Eine Tabelle lügt nicht. Nüchtern bilden Zahlen, schön in Kolonnen geordnet, die Wahrheit ab. Aber welche Wahrheit sehen wir, wenn wir die Zahlen der Berner Young Boys studieren?
9-0-0 lautet eine Zahlenreihe.
0-0-2 eine andere.
32:6 lautet eine andere Zahlenreihe.
0:6 eine andere.
In der Super League nimmt YB die Rolle des dominierenden Herrschers ein. Zwölf Punkte Vorsprung nach dem ersten Viertel der Saison! In der Champions League hingegen sind die Gelb-Schwarzen bei ihrer ersten Teilnahme wortwörtlich junge Buben, noch grün hinter den Ohren.

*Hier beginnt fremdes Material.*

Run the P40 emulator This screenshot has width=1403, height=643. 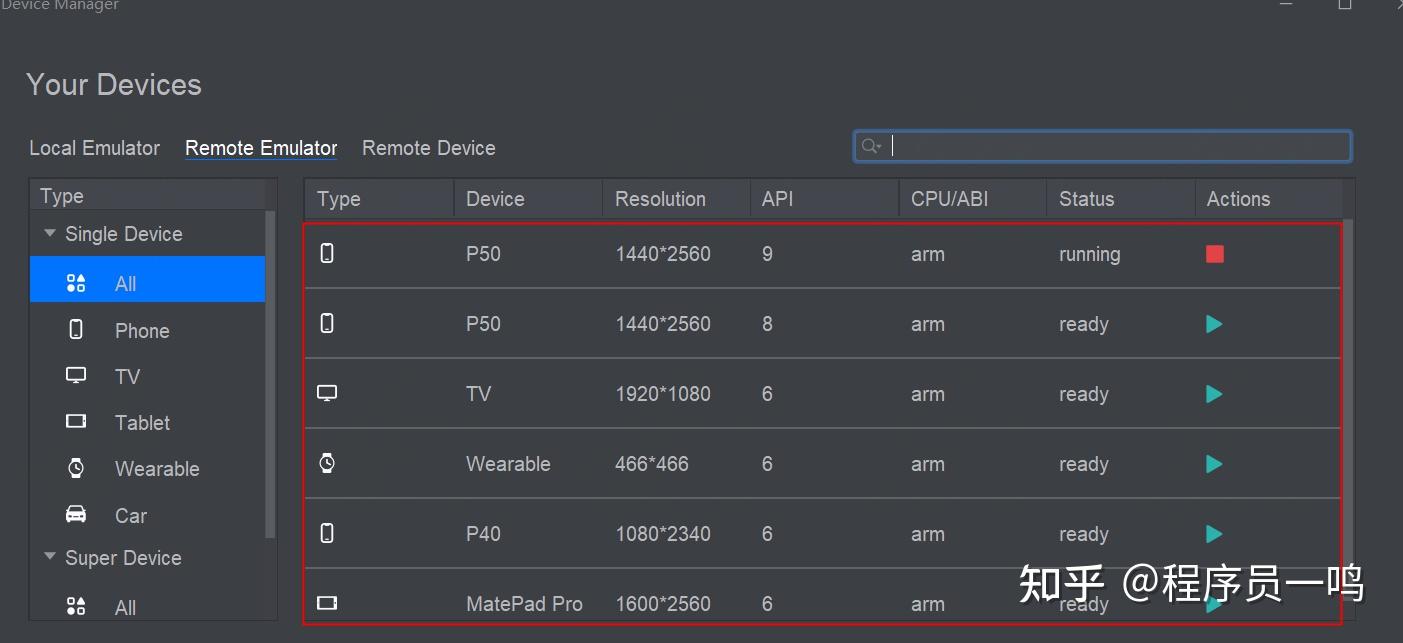(1214, 534)
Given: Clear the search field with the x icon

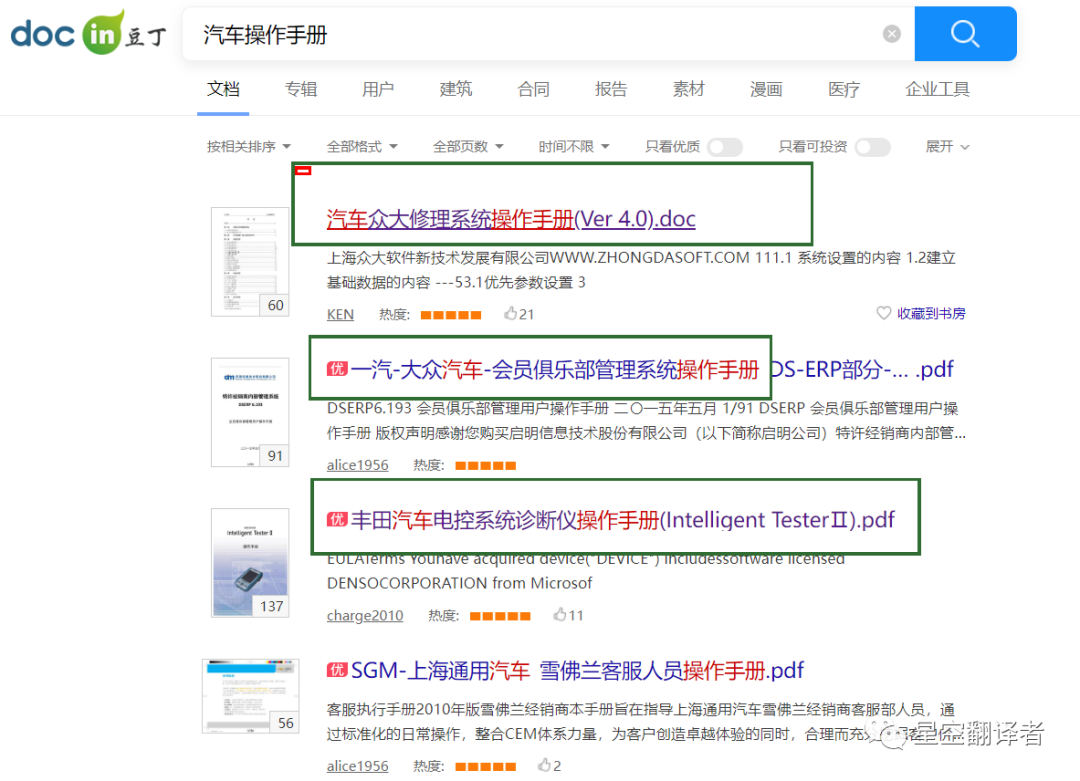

Beide Tabellen zeigen die Wahrheit. Denn wer behauptet denn, dass es davon nur eine gibt? YB ist gefangen im Niemandsland: Zu gut für die Schweiz, chancenlos in der Königsklasse. Bei den beiden 0:3-Niederlagen gegen Manchester United und Juventus Turin war nur eine ordentliche halbe Stunde dabei, die erste gegen die Engländer.
Wirklich überraschend sind die zwei klaren Niederlagen nicht. Manchester United ist trotz momentaner Krise einer der grössten Klubs der Welt und für Juventus gilt das genauso, seit dem Kauf des fünffachen Weltfussballers Cristiano Ronaldo noch viel mehr. Und fehlt der Portugiese wie gestern, dann bucht halt Paulo Dybala einen Hattrick. Marktwert: 110 Millionen Euro.
Geld schiesst nicht immer automatisch auch Tore. Aber das ist dann halt schon eine ganz andere Welt.
Deshalb ist das vorherrschende Gefühl nicht Enttäuschung, sondern Ernüchterung. Klar, vor dem Start zur Champions League wussten alle, dass YB es vermutlich sehr schwer haben wird. Aber Wissen blendet ein Fussballfan gerne aus und gewährt stattdessen der Hoffnung ganz viel Raum. «Schliesslich schaffte der FC Basel ja auch immer wieder grosse Coups», denkt er sich dann, erinnert sich an die vielen «magischen Nächte» und vergisst, dass er sich da nur an einen kleinen Teil der Champions-League-Spiele des FCB erinnert.
Denn die Wahrheit ist, dass die Sternstunden des FCB eben genau deshalb als Sternstunden gelten, weil sie nicht alltäglich waren. So gab es im Herbst vor zwei Jahren vier Niederlagen und zwei Unentschieden gegen Ludogorez Rasgrad. Darüber spricht angesichts der erfolgreicheren Kampagnen niemand.
YB wird in der Champions League nach der Gruppenphase ausscheiden. Aber die Berner und ihre Anhänger dürfen weiterhin davon träumen, auch für eine Schweizer Fussball-Sternstunde zu sorgen. Noch vier Chancen haben die Young Boys – und sonst kommen nächste Saison weitere hinzu. Denn der Blick auf die andere Tabelle ist das Erfreuliche an ihrem Leben im Niemandsland: Es müsste schon mit dem Teufel zu und her gehen, wenn der Titelverteidiger nicht zum zweiten Mal in Folge Meister wird.